Mazel Talk
October 3, 2022 — This Mazel Talk features a short essay by Rabbi Sheryl Katzman, the Senior Director of Member Engagement at the Rabbinical Assembly (RA) of the Conservative Movement. The Rabbinical Assembly is an SRE Network member and grantee.*
How I Found my Havruta with SRE Network
A little over a year ago, my colleagues from the Central Conference of American Rabbis, the Reconstructionist Rabbinical Association, and I were fortunate to find ourselves in a Zoom room meeting for the first time. We had been invited by the SRE Network to speak on a panel for their 2021 online convening and to reflect on our work with the Ethics Committees of each of our rabbinic associations. To say I was nervous about the panel is a glaring understatement. I was less than one year into my time as the lead professional supporting the Rabbinical Assembly’s Va’ad HaKavod (ethics committee) and the scrutiny facing these committees and our institutions were formidable.

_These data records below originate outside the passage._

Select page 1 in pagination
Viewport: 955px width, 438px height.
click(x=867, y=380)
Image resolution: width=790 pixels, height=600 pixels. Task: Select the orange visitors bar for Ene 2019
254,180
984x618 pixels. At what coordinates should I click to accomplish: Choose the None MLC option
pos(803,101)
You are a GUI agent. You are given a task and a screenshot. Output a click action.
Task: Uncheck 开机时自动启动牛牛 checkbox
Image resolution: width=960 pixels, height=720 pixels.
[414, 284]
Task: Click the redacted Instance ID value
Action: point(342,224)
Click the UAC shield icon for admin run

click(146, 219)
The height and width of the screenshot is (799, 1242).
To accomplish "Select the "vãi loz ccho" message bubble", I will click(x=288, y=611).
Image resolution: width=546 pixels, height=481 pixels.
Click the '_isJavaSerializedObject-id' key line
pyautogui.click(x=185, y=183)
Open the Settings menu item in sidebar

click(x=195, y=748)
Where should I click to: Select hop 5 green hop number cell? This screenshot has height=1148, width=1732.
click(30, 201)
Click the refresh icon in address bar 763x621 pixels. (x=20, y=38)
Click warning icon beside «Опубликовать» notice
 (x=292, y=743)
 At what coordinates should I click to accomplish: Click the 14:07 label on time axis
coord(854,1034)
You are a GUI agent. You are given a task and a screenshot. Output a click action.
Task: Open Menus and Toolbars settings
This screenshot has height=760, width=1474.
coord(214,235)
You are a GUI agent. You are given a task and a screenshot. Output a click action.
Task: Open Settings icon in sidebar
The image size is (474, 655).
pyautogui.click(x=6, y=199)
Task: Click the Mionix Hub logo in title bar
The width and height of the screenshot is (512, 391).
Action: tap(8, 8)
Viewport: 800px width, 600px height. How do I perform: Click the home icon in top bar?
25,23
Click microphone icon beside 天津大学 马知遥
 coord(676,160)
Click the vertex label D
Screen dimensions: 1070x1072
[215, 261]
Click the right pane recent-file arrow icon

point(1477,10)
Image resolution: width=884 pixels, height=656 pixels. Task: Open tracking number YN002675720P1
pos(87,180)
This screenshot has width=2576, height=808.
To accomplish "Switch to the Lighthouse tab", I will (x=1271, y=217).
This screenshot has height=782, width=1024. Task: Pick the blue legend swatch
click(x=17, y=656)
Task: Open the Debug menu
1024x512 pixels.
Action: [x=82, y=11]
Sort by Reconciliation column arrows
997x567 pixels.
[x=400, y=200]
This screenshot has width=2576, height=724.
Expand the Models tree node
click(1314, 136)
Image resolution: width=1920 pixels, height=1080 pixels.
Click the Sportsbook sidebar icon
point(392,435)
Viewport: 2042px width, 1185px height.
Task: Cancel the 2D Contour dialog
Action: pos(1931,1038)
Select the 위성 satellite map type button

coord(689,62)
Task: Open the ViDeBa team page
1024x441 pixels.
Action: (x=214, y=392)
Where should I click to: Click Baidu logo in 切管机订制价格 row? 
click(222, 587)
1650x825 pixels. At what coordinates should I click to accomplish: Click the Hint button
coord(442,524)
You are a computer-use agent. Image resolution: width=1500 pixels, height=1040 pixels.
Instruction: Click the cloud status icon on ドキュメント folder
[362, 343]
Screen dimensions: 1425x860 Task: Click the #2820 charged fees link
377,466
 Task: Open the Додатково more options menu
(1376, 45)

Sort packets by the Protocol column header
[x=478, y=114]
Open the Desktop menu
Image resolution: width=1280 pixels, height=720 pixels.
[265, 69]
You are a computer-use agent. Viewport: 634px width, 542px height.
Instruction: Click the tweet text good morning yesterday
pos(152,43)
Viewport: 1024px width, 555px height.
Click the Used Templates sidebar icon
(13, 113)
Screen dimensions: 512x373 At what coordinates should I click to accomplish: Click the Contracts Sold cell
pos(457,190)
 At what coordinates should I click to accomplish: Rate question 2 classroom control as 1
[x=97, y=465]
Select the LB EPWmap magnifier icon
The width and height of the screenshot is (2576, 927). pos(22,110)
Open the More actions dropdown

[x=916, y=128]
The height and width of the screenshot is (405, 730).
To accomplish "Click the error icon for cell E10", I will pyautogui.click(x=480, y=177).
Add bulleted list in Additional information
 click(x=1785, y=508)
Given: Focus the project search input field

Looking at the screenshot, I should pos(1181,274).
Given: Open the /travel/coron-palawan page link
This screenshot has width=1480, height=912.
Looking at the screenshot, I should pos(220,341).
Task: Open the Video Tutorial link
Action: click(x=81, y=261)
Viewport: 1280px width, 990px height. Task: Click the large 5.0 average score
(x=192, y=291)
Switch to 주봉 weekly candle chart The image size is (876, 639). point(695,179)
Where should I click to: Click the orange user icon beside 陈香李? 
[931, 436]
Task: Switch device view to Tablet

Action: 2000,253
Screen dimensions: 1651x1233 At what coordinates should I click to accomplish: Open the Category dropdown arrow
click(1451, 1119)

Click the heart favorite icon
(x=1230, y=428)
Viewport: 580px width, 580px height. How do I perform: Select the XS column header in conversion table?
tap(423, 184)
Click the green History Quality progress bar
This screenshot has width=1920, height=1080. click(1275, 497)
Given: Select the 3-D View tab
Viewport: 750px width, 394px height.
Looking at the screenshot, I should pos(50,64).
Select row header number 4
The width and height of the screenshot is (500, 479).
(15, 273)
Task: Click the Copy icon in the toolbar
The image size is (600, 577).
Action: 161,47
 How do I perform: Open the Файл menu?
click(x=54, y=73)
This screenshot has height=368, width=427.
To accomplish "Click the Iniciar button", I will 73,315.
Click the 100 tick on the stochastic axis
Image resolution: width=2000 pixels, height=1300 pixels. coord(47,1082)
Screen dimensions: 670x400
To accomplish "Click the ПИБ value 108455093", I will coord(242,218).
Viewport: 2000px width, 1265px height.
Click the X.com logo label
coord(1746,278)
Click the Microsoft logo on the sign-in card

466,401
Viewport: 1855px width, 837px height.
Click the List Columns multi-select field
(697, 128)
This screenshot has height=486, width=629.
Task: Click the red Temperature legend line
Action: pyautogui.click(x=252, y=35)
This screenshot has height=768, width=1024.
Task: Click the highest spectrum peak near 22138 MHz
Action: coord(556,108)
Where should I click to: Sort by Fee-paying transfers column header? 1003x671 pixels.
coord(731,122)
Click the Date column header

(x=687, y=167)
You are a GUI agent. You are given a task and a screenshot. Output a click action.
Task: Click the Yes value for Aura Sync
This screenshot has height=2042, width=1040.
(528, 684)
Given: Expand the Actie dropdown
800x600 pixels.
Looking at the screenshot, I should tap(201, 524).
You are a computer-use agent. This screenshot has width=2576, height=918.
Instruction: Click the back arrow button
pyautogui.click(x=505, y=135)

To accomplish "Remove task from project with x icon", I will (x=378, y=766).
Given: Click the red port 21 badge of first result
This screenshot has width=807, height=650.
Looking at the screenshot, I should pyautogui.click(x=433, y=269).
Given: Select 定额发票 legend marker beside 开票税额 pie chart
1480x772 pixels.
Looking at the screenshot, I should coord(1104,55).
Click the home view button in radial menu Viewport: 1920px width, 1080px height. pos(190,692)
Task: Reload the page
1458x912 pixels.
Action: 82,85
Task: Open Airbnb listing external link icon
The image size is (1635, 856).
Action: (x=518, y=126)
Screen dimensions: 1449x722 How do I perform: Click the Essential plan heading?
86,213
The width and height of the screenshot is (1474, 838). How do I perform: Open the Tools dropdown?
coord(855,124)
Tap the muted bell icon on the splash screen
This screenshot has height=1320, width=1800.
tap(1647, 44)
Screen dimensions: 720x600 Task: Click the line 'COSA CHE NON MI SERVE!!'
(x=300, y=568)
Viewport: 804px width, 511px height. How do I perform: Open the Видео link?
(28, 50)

The blessing of that invitation was the havruta that came from that chance encounter. Our connection began in the “green room” getting ready for recording, and again a week later at the conference preparing for the live conversation. In those moments in the waiting room and through our conversation on the panel a havruta was born.
There are very few of us serving in these roles for rabbinic organizations. The work of rabbinic ethics committees is both sacred and complex. We work with volunteers who care deeply about our responsibility to safeguard the trust that the community places in their rabbis.
Our regular meetings represent the ideal of what it means to have a havruta, a study partner. During our time together we ask practical questions about procedures and share helpful resources. We push each other to think about how we can improve our work. Most of all, we have found the support we need to continue this work no matter how daunting the task ahead may seem. We are able to connect around our deepest concerns and greatest fears. Through our conversations, we have been able to turn what could be paralyzing questions into concrete action steps.
The application to SRE Network for the training grant for our ethics committees was born out of our regular conversations. We are grateful not only for the havruta that SRE Network created for us but also for the true partners we found at SRE Network.
*In 2022, the Central Conference of American Rabbis (CCAR), in partnership with the Rabbinical Assembly (RA), and Reconstructionist Rabbinical Association (RRA) received a two-year grant to provide cross-denominational training for their Ethics Committees with a focus on acting with a trauma-informed lens, conducting investigations, counseling congregations, and more.